(Input records Opens)

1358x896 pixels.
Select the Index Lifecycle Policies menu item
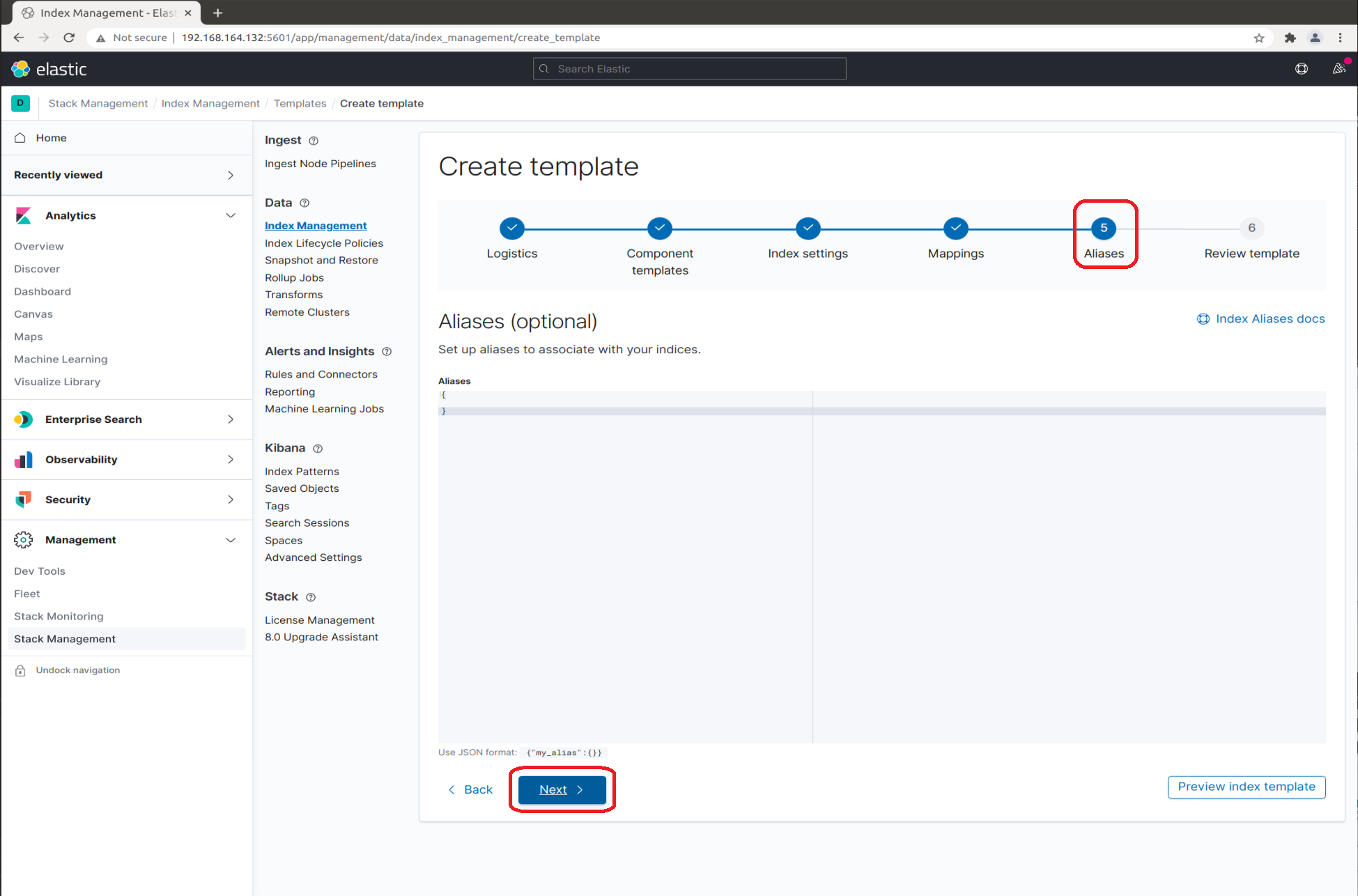323,242
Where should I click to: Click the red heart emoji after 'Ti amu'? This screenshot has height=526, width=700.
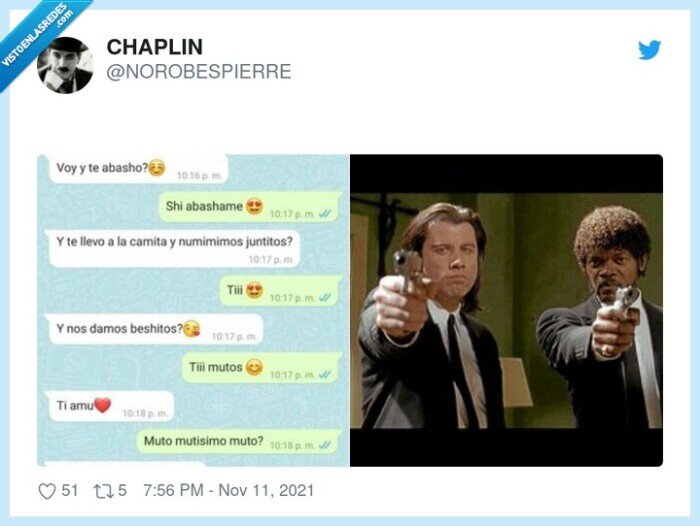102,405
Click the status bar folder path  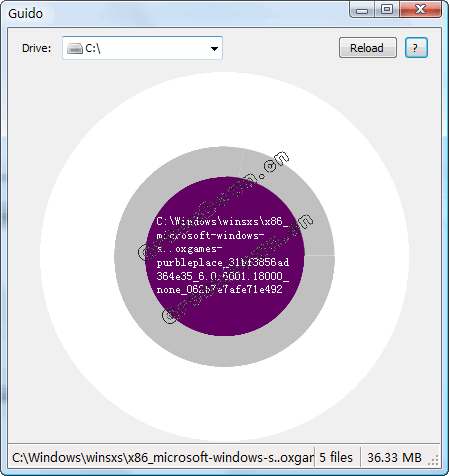(163, 458)
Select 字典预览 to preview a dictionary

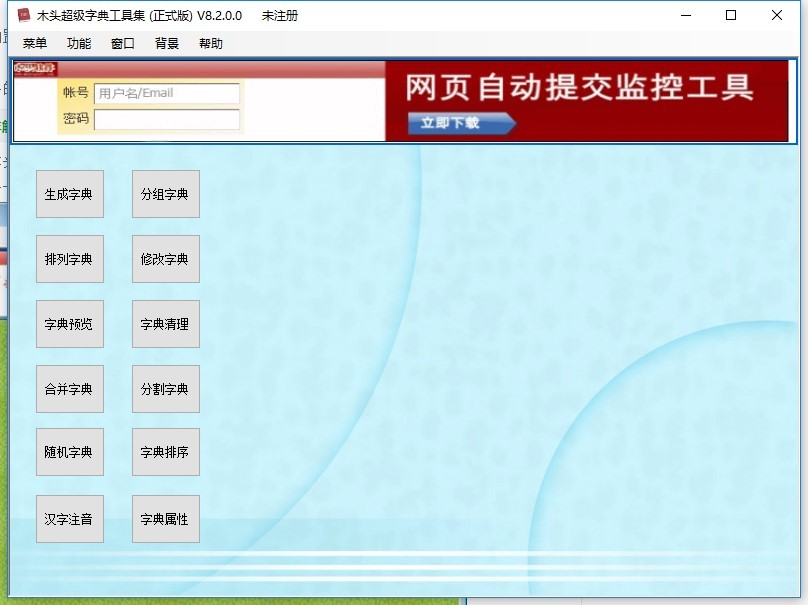point(70,323)
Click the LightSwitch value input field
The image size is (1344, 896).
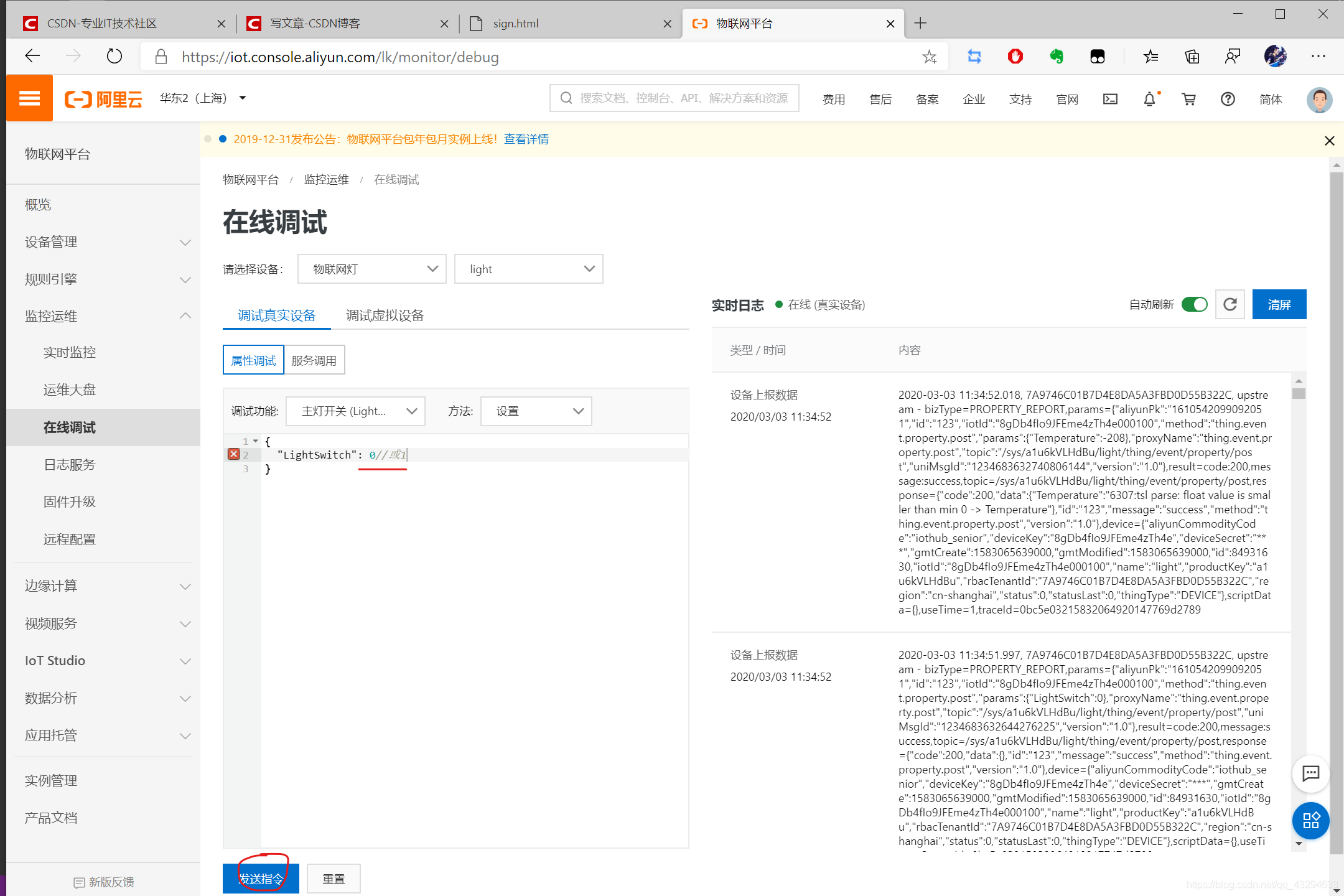pyautogui.click(x=371, y=454)
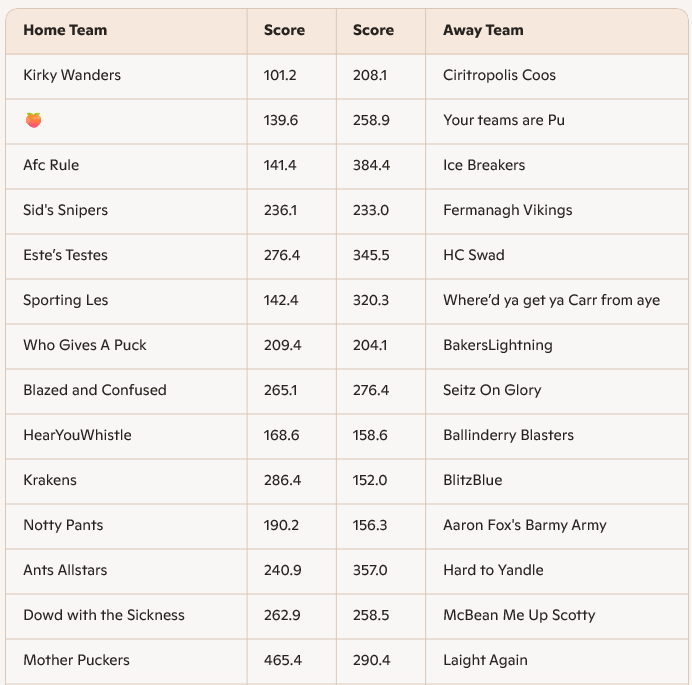
Task: Click the Away Team column header
Action: [483, 30]
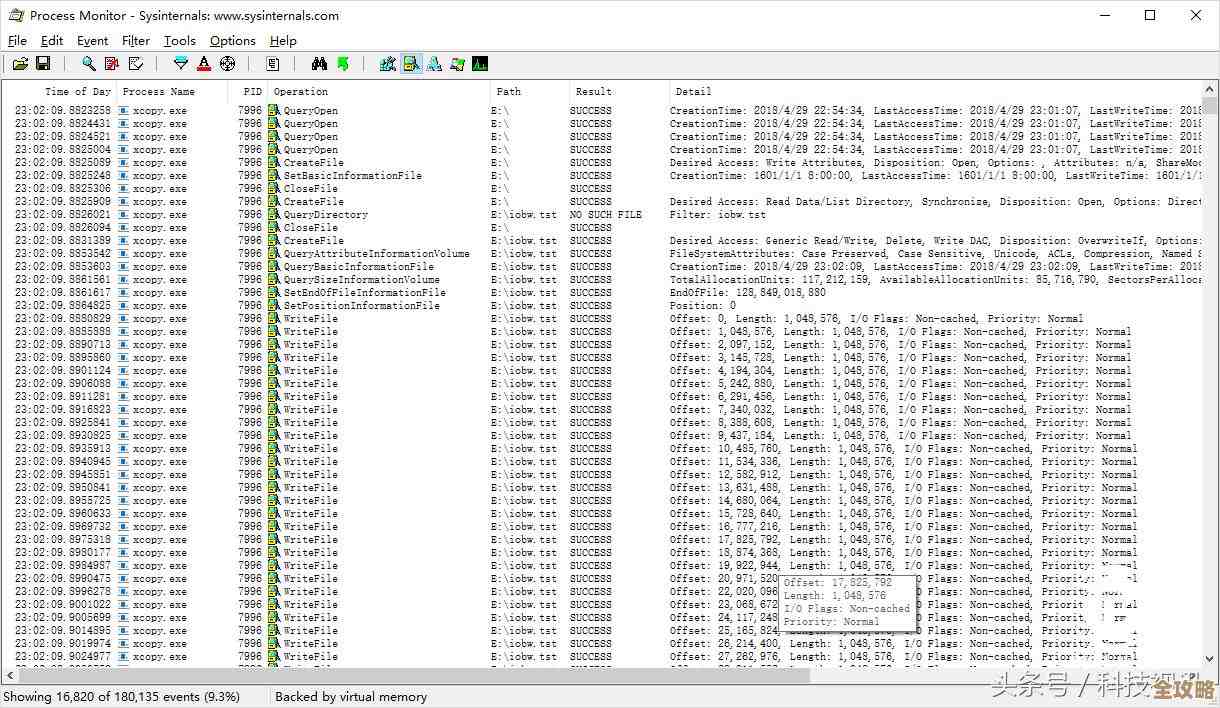Expand the Options menu
The image size is (1220, 708).
(232, 41)
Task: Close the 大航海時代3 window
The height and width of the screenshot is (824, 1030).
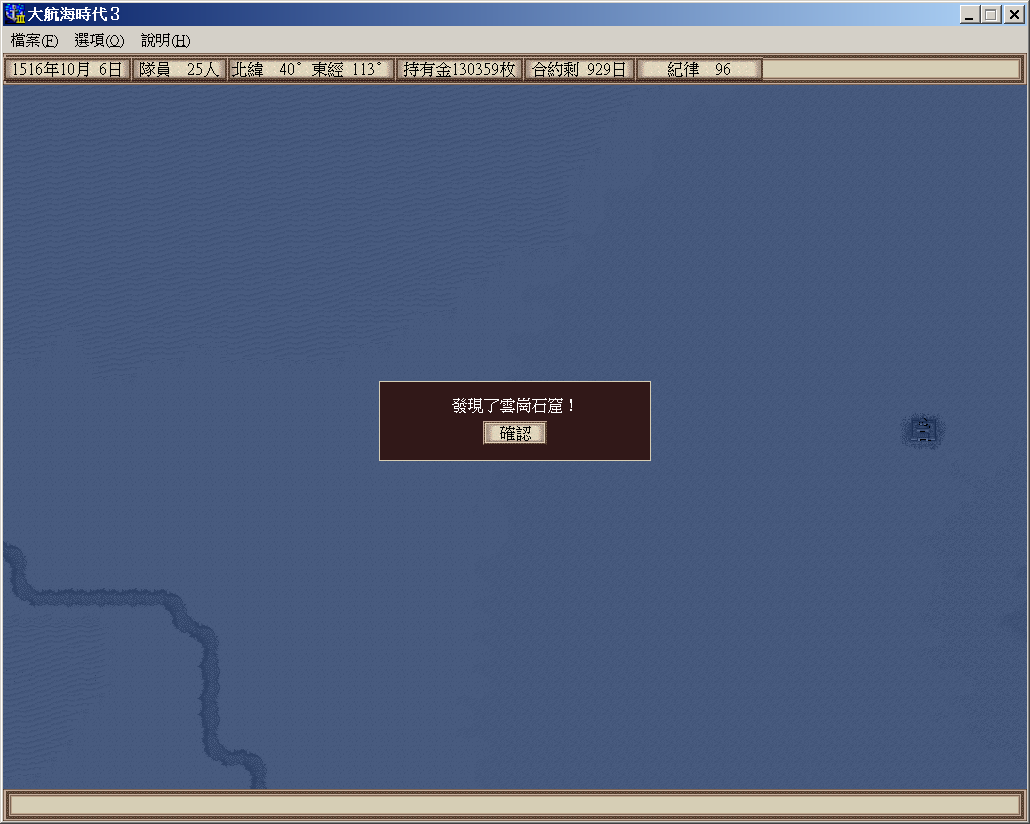Action: tap(1013, 15)

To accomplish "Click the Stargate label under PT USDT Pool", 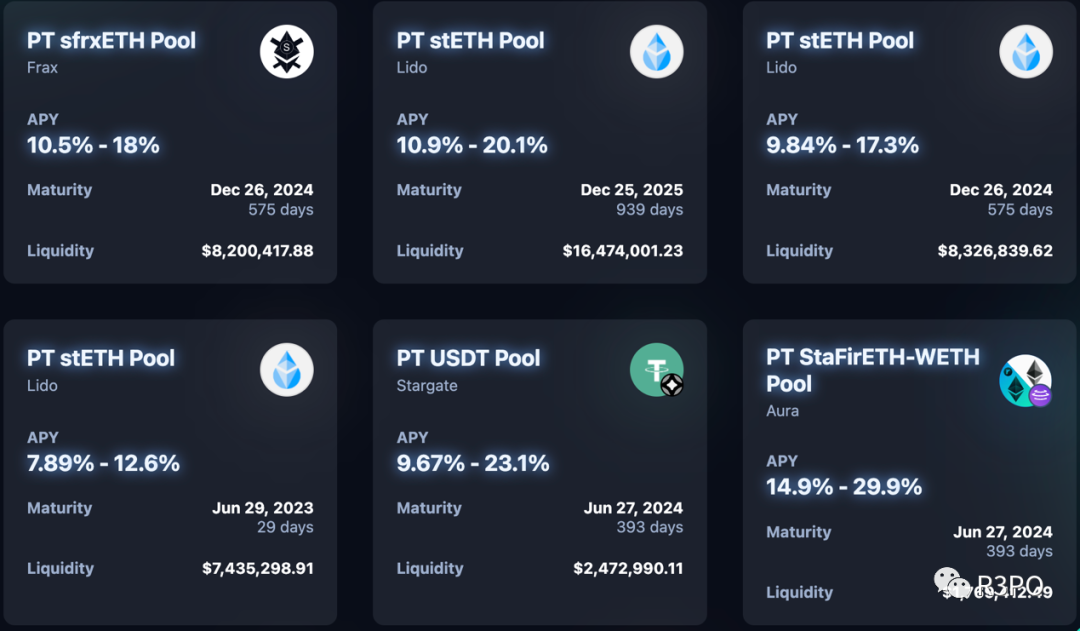I will pos(427,386).
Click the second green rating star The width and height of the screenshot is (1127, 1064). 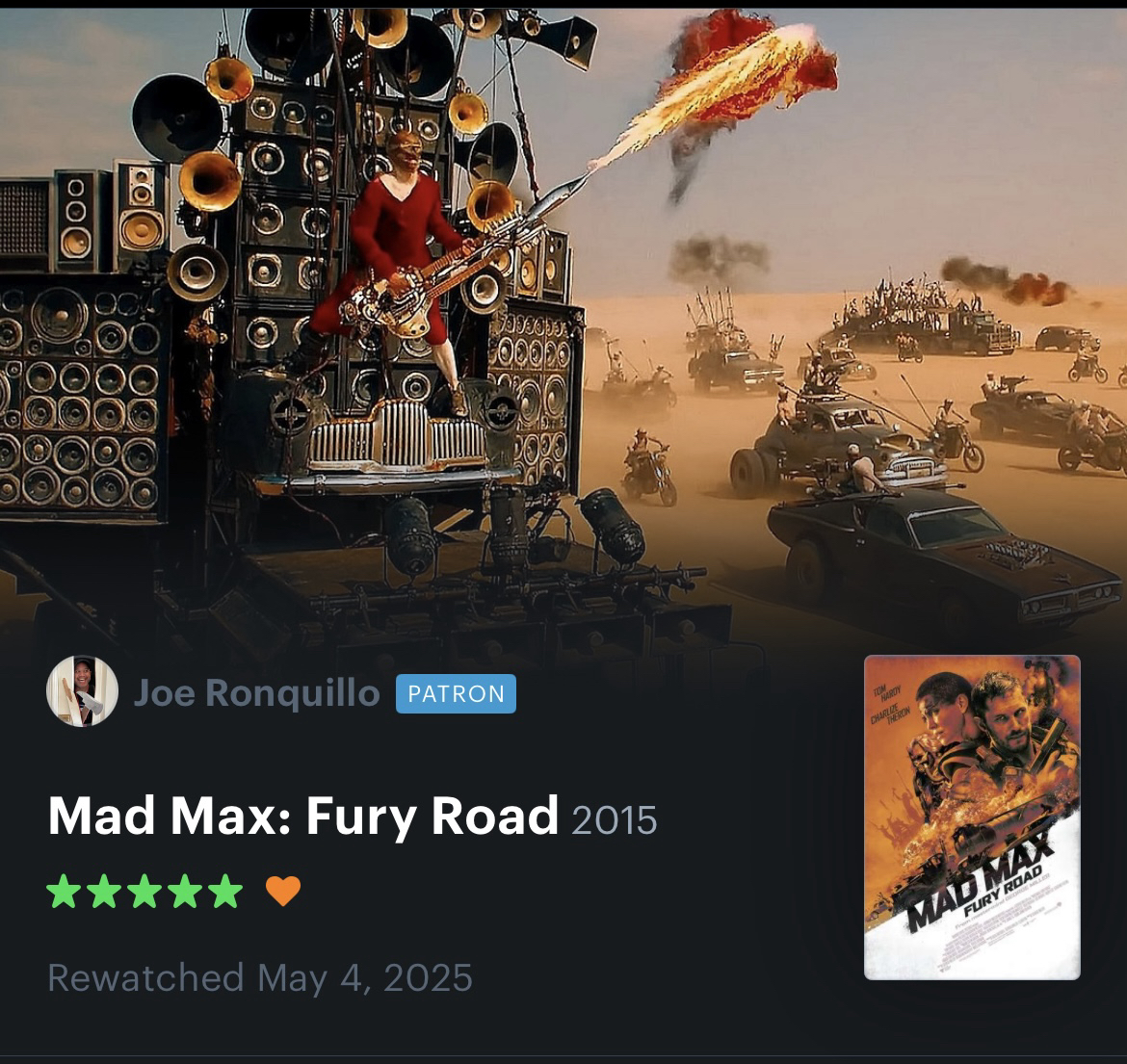[104, 891]
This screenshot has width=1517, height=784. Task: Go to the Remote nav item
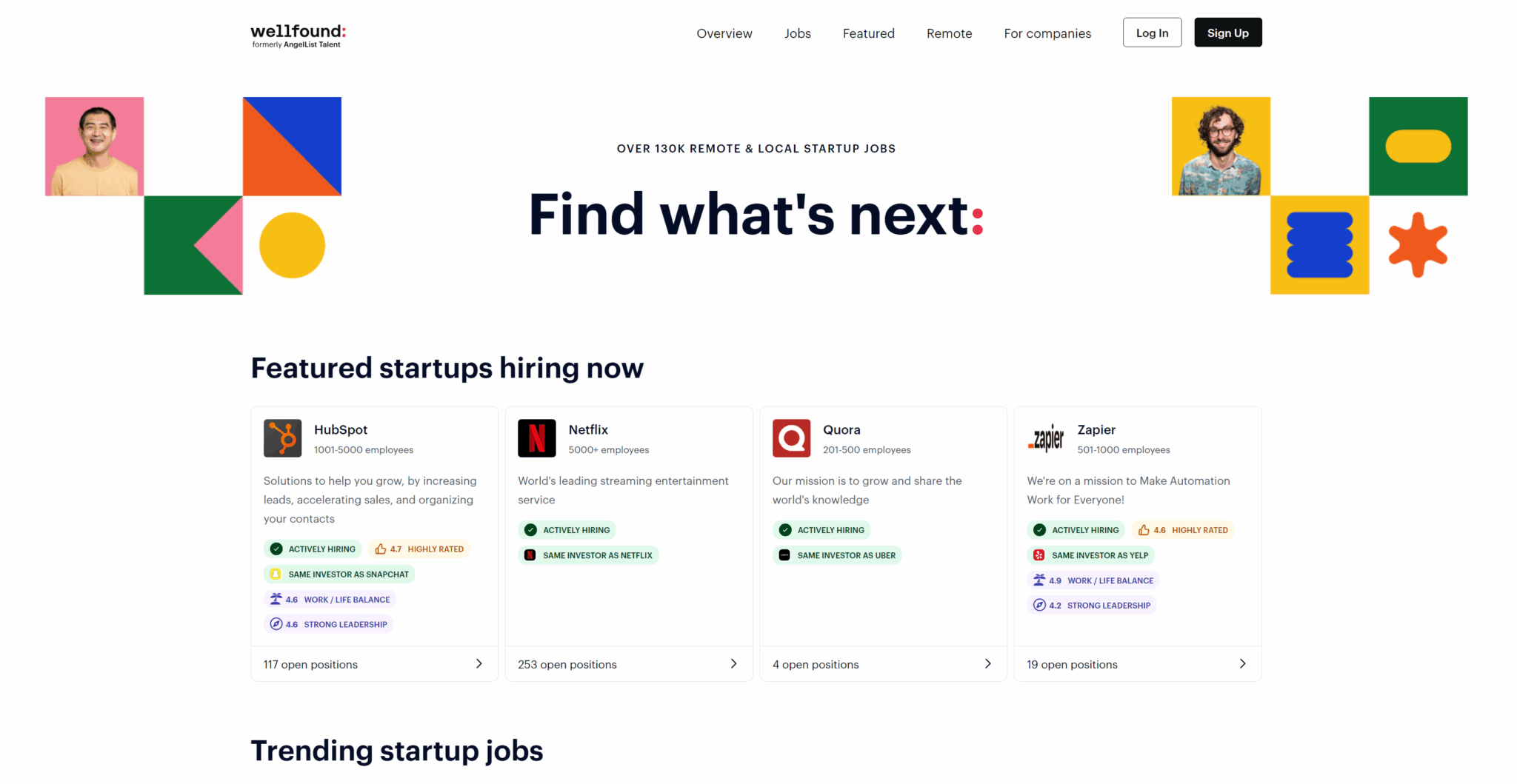(949, 33)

(Input records Closes)

» Your objective
Leave out every picture, and write out exactly the lines from the one with "This screenshot has width=1517, height=784." through the end of the records above, both ends included.

» Result
This screenshot has width=1517, height=784. Task: Go to the Remote nav item
(949, 33)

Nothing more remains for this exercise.